=== Work to be completed ===
In the patch email below, copy out the part that begins with the words "return (struct page" and ends with "into everything.", swapping "huge pages" for "gigantic pages".

=== Reading text ===

* [RFC] mm: page-flags.h: remove the bias against tail pages
@ 2024-03-25 4:55 John Hubbard
2024-03-25 5:24 ` Matthew Wilcox
0 siblings, 1 reply; 3+ messages in thread
From: John Hubbard @ 2024-03-25 4:55 UTC (permalink / raw)
To: Andrew Morton
Cc: LKML, linux-mm, John Hubbard, David Hildenbrand, Matthew Wilcox,
Mike Rapoport, Theodore Ts'o, Vishal Moola,
Peter Collingbourne
commit 1d798ca3f1643 ("mm: make compound_head() robust") added
page->compound_head and the associated "unlikely" check for a tail page
in compound_head():
if (unlikely(head & 1))
return (struct page *) (head - 1);
return page;
That worked nicely in 2015. However, in the 8.5 years since then, things
have changed: folios and huge pages are heavily used, with more uses
coming. See for example the various THP enhancements being proposed. And
hugetlbfs remains alive and well. And large folios are being plumbed
into everything.
With that in mind, remove the "unlikely" attribute when checking for a
tail page in compound_head(), and let normal CPU branch prediction do
what it may.

=== Dataset content ===

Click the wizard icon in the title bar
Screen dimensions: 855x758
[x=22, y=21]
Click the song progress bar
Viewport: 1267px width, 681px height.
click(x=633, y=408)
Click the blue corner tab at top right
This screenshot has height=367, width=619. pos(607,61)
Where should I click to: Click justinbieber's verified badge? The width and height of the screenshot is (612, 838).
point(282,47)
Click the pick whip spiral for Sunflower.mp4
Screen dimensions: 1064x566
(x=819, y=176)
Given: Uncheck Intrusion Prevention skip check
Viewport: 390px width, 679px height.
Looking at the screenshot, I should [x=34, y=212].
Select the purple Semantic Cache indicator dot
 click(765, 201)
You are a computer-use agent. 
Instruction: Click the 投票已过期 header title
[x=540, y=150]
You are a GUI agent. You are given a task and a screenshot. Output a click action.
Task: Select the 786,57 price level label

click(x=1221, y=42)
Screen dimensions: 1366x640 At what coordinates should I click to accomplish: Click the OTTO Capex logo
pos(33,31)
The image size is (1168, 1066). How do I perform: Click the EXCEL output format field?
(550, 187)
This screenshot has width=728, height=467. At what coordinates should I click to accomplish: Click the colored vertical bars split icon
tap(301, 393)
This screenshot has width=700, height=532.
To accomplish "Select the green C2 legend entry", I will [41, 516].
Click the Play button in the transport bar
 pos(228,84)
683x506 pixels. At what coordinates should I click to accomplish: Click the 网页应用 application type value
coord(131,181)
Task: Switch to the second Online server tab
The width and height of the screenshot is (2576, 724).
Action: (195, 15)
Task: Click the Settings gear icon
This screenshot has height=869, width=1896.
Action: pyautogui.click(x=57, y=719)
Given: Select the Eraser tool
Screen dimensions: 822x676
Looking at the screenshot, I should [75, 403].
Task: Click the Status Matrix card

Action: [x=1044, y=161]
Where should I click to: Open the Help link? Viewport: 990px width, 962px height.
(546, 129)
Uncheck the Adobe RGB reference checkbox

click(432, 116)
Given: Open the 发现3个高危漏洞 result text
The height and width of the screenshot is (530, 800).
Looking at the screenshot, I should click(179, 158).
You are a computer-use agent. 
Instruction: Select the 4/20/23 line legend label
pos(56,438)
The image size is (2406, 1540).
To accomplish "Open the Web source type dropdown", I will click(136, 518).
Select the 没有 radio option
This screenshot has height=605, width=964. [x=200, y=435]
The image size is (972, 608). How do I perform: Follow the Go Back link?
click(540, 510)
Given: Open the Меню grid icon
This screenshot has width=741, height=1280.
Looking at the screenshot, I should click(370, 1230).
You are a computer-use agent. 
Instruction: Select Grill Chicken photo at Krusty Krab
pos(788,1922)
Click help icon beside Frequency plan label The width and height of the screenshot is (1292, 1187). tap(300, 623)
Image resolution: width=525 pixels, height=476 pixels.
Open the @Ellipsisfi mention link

=== Final result ===
return (struct page *) (head - 1);
return page;
That worked nicely in 2015. However, in the 8.5 years since then, things
have changed: folios and gigantic pages are heavily used, with more uses
coming. See for example the various THP enhancements being proposed. And
hugetlbfs remains alive and well. And large folios are being plumbed
into everything.